GE Aviation is furloughing half of the workers in its U.S. jet engine assembly and component manufacturing unit. GE would not give a specific number of layoffs, but the unit has 26,000 U.S. employees, including those who perform other jobs such as maintenance and repair work. Both salaried and hourly employees will be furloughed for up to four weeks, the company said Thursday. GE will continue to provide “income security” and health benefits. The furloughs are in addition to GE Aviation’s previously announced 10% reduction of its U.S. workforce.
Boeing began offering a voluntary layoffs and CEO David Calhoun isn’t ruling out involuntary job cuts later.
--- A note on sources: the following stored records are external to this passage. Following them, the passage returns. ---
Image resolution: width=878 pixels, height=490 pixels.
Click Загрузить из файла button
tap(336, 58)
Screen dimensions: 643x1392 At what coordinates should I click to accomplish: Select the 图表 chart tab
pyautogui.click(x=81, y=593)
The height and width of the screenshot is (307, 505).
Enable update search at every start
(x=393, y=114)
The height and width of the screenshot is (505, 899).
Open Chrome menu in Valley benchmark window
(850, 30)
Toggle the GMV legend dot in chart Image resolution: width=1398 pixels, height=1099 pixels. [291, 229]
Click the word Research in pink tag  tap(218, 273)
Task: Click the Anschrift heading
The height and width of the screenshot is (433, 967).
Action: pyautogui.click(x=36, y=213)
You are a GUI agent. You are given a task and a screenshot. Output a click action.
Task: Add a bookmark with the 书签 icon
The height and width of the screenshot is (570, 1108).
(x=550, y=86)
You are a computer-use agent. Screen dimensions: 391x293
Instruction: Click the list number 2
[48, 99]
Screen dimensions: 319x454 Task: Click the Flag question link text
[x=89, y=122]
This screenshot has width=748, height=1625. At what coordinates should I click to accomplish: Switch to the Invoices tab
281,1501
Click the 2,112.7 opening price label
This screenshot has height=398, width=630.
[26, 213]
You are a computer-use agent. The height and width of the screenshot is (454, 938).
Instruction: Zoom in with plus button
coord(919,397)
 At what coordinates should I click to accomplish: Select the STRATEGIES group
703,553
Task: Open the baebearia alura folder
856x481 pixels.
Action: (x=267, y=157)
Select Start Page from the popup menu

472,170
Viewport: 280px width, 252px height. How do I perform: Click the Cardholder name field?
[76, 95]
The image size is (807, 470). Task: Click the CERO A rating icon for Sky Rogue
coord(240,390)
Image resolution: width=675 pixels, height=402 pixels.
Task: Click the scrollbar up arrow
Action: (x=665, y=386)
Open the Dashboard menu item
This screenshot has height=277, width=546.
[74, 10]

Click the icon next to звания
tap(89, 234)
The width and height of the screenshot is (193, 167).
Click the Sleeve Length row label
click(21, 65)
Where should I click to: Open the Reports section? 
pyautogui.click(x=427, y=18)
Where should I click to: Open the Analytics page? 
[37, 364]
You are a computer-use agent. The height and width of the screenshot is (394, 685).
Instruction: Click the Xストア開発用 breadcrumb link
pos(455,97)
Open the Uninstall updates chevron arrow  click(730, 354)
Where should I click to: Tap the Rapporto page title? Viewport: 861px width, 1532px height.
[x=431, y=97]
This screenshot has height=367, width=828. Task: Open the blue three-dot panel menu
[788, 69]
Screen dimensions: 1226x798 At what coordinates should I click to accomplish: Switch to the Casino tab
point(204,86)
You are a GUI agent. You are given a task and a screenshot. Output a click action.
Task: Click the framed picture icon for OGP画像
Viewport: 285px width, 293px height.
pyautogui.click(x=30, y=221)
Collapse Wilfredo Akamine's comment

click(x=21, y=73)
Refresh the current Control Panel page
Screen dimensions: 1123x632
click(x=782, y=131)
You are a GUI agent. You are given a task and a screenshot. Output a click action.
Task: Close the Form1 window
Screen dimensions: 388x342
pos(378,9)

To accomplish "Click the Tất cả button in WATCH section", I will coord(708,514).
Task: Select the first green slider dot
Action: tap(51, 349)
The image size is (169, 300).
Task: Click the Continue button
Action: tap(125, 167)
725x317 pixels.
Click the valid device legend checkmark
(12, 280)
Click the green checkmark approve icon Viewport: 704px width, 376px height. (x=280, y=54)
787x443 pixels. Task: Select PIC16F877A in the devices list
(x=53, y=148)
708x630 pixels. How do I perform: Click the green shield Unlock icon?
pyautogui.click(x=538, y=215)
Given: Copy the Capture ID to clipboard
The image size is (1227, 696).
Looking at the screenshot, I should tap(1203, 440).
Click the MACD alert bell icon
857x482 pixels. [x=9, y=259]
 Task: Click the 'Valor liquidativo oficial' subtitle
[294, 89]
In a letter to employees, Calhoun said the size of Boeing’s market will likely be altered by the virus. Under the voluntary layoff plan, eligible employees will be able to leave with a severance package of pay and benefits.
Nearly 900,000 workers have lost their jobs in Spain, authorities said Thursday. The job loss is vastly greater than in January 2009, when 350,000 workers lost their jobs during the global financial crisis.
TRAVEL: Gone unnoticed as millions shut in their homes are skies strangely devoid of aircraft. The number of people flying continues to hit new lows.
The Transportation Security Administration screened 146,348 people on Tuesday, nearly 8,000 fewer than Monday, and down 93% from one year ago.
Korean Air pleaded for swift government intervention Thursday.
The airline, South Korea’s largest, recently put all foreign pilots on unpaid leave for three months and may soon ask its entire workforce of 20,000 to do the same if conditions deteriorate.
The pandemic is expected to wipe out $23 billion in passenger revenue from airlines across the Middle East and Africa this year, according to an assessment Thursday by the aviation industry’s largest trade association.
The International Air Transport Association said Mideast airlines will see a $19 billion drop in revenue compared with last year.
British Airways reached a deal with unions that will mean no one is fired in the coming weeks and months. The agreement applies to more than 30,000 workers and will mean that the government pays 2,500 pounds ($3,100) of a worker’s monthly salary with British Airways paying the balance up to 80% of an employee’s pay.